Wife and I are renting a 20'x20' Amish built log cabin that's 40 years old. This is our third summer here and we're finally trying to address how humid it gets in the warm months. We get between 60%-90% humidity most days, and mildew definitely grows on the floor, with mold growing on things that are hung against the wall or left in the dark corners. The air is also not so nice to breathe.
The cabin isn't on full electric. It has a very small solar system, but we recently ran a 500' extension cable from the main farm's power, so we have whatever can make the trickle that far available.
We've tried running a dehumidifier, which does take the humidity down (though not very fast,) while also releasing warm air into the cabin. Not really helpful for a hot summer day. Once turned off, the humidity comes right back up to normal right away.
Mostly we just air out every night and close the windows during the day, which we've learned is letting a ton of humidity in and trapping it, so now we're more leaving the windows open in the day too to air out.
Lastly, we got an air conditioning unit, which of course can't be run by our extra long extension cord setup. We run it off the generator, and were hoping that if we cooled/dehumidified the house a few hours every day it would bank us some dryness/coolness for 24-48 hours. Not so. Within a couple hours of turning off the AC, the cabin has heated up mostly back to normal and the humidity has definitely shot back up to normal.
Part of the problem is that the cabin is built on a low point in the landscape, right at the bottom of a hill. It also struggles with getting a draft for the woodstove because of this.
It was built on a fieldstone foundation that only has one point for an air exchange, this 4-5" diameter hole next to where they stuck in the main floor timber.

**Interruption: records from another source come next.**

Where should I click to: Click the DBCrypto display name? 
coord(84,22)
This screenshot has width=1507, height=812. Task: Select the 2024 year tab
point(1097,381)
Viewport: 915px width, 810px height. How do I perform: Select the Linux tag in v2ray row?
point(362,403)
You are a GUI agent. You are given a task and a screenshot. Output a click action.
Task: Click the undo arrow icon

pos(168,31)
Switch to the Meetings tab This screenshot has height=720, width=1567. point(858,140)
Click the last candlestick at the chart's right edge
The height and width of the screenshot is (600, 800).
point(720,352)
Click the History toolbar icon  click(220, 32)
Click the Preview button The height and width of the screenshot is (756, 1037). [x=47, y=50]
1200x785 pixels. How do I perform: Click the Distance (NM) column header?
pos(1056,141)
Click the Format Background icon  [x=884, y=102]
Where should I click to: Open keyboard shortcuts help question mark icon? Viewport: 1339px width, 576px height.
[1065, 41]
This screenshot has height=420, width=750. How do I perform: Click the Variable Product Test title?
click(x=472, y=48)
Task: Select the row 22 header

The only hole that was left for air to exchange is this one, at the front of the house right next to where the main floor beam was inserted. Hole is only about 4-5" wide at the widest.
This was very musky when I opened it, water literally shed off the trapdoor when I first opened it up this summer. I ran the dehumidifier in there and got it down to around 65-70% after a couple days. But of course the humidity will come right back as the floor is just the ground.
I'm a bit stumped as to what can be done besides running full power to the cabin and running AC in the summer. I have no idea what they were thinking building the cabin on top of this unventilated crawlspace that is a cold sink in the winter (uninsulated floor, mind you) and a moisture trap in the summer. I built a stick frame cabin years ago and we floated it on cinder blocks and insulated the floor, so it had none of these issues (it was also on a hill, which makes a big difference.)
My assumption would be that knocking out much of the fieldstone foundation, except for some "posts" would help a lot, including insulating the floor and maybe adding some kind of moisture barrier? Or are the logs themselves wicking in and releasing all that moisture into the air?